I read Damselfly in one sitting, and although it wasn’t addictive at first, by the time I’d gotten halfway through, I was hooked. The author has a way of writing in a way that’s very simple and straightforward while still managing to confront difficult topics with maturity. Her main character, Lina, is likeable but still with some serious flaws and personal obstacles that she has to learn to overcome as the story progresses. Her love interest, Jack, is absolutely wonderful and I love how unique he is as a person; he’s certainly not perfect, but he’s a lovely, rounded character with a good deal of depth to him. I liked him almost instantly, and he actually made me tear up at one point, which I was really not expecting.

I will admit that the reality TV plotline didn’t grab me. Bozic introduced these six “Toms”—little male fairies engineered to reproduce with Lina—and I was really looking forward to getting to know them, but in the end only three or four were actually near memorable. Most of them were given potential room to grow and develop as characters, but that potential was sort of left hanging. I felt a bit cheated because I would have loved to have more attention given to the five other Toms, especially Blue and Shrike, but they were just left waiting in the wings instead.

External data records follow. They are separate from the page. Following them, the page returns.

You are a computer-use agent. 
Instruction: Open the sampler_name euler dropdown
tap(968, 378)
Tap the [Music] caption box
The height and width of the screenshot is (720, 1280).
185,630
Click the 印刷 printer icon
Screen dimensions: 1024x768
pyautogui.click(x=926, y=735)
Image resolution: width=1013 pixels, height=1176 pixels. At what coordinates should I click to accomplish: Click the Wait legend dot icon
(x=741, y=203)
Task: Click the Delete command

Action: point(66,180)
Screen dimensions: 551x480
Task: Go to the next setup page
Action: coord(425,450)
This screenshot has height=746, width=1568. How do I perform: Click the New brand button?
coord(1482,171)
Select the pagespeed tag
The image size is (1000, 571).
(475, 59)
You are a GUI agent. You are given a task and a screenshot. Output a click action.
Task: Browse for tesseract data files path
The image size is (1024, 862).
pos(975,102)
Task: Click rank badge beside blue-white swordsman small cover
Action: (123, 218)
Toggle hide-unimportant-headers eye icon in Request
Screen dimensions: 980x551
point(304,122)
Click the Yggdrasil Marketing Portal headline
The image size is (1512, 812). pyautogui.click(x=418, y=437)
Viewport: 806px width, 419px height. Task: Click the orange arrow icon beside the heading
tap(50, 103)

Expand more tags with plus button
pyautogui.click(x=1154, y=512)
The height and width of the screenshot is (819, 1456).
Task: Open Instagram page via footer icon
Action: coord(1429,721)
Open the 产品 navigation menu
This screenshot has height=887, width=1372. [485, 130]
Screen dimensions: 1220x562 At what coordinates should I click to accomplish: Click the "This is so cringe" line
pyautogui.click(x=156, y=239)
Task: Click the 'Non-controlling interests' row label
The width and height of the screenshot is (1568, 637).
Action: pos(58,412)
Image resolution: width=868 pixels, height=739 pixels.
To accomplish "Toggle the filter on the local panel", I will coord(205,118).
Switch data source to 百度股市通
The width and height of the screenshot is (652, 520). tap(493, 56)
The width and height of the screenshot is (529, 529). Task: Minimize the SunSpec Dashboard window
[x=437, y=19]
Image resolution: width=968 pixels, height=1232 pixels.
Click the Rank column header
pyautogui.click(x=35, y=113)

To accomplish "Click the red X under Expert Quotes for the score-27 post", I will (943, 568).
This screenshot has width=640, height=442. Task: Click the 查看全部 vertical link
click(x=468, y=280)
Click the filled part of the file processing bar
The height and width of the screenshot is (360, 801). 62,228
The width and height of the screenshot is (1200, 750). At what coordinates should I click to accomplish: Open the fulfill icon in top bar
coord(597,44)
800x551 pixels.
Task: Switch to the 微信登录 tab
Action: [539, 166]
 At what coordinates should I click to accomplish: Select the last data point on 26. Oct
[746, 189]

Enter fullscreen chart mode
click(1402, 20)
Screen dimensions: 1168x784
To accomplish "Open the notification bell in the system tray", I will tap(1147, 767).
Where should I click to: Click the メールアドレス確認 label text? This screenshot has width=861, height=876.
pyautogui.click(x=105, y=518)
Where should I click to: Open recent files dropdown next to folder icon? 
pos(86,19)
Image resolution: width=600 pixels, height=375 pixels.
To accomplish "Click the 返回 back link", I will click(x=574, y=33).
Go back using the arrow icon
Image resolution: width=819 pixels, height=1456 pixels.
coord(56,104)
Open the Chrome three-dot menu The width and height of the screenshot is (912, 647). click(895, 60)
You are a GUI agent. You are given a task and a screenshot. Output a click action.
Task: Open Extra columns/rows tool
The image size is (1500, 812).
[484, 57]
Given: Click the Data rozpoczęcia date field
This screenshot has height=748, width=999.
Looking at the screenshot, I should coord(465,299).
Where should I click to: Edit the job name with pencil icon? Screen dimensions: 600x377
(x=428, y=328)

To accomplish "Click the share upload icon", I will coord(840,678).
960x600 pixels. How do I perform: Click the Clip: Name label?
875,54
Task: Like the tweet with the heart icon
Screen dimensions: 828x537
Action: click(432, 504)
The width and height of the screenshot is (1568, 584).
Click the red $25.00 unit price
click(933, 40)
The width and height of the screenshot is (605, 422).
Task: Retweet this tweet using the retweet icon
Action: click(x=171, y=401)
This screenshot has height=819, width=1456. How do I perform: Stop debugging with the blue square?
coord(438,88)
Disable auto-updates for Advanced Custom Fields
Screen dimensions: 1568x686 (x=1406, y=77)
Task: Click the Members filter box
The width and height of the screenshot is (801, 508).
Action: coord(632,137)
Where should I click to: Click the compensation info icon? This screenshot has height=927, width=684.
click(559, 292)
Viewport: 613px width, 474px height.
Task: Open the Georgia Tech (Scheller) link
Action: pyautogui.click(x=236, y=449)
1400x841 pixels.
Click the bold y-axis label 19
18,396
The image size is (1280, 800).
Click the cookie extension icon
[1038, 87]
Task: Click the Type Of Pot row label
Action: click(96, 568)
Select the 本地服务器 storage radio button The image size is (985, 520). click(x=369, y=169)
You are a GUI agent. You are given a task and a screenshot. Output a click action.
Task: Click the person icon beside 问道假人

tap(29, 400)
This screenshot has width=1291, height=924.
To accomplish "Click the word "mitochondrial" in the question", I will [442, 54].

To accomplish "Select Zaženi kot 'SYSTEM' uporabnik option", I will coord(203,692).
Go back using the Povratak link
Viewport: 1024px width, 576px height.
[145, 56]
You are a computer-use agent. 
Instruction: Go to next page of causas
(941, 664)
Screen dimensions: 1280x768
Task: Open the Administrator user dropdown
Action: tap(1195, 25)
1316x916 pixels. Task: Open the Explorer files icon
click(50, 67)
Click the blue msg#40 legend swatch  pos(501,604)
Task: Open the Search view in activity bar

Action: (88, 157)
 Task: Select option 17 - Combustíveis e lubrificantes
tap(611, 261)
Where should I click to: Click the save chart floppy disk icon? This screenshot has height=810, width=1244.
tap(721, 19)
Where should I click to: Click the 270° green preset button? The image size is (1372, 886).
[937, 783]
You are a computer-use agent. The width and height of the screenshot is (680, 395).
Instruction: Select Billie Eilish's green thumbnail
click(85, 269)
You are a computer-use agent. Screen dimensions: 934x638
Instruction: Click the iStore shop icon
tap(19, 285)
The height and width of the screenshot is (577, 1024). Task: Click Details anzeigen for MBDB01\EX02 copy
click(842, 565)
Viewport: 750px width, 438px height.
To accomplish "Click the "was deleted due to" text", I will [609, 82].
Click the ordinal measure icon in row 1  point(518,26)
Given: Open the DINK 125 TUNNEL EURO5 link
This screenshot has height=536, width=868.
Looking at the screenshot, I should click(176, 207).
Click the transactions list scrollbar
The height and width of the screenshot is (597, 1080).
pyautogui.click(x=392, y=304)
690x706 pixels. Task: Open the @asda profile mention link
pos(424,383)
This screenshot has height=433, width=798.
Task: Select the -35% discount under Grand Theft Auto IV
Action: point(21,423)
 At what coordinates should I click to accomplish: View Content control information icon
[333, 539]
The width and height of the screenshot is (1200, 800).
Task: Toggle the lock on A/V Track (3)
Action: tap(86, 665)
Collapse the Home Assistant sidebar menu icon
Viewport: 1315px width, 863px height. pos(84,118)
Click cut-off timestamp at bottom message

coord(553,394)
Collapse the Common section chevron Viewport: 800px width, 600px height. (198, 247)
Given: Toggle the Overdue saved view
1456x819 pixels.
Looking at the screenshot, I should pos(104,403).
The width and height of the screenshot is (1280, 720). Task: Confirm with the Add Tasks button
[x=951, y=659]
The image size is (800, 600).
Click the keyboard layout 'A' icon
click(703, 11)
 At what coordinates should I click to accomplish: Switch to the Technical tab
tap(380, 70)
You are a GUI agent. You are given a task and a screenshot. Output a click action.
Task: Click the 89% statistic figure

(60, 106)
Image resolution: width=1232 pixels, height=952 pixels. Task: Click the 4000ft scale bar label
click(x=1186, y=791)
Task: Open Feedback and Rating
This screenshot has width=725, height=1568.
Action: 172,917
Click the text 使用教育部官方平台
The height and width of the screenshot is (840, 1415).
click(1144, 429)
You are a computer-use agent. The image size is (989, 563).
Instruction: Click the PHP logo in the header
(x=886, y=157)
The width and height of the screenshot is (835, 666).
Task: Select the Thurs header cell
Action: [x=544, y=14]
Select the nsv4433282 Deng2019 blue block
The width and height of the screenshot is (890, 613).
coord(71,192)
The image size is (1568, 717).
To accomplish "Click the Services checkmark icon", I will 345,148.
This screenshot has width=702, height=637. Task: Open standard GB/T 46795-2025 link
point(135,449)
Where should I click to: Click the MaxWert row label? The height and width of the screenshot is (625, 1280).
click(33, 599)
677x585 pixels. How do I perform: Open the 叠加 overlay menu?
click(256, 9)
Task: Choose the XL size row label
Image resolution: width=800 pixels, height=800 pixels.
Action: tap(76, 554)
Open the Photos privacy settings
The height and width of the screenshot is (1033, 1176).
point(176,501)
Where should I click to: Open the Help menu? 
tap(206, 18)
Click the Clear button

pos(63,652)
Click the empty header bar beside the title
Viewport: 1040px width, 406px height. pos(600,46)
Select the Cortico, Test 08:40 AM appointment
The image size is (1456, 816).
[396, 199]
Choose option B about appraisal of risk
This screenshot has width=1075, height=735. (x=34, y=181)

That being said, there were a lot of great things going on in this book. I adored the characters and my friends can tell you how much I was fangirling because I had to stop after every chapter to share my emotions and do a little dance-jig thing that made my dog run away in terror. The glimpses of the dystopian world Bozic built were fascinating and I loved the way she threaded hints of the state of society into conversations and plotlines. It felt very authentic and unique.

I’m just really hoping that the author isn’t planning on leaving us with that ending. I’m not sure what her companion novelette is going to contribute, but I will track her down and demand a sequel if I have to, because I’m not ready to let this story or these characters go just yet.

Rating: 4 out of 5 stars

Other Books By the Author: Ms. Bozic has also written a companion novelette for Damselfly called Sugar Plum which has not yet been released, but I am definitely going to be waiting in line to get it. And bonus: it’s free! To keep up with the release, you can check out her website here.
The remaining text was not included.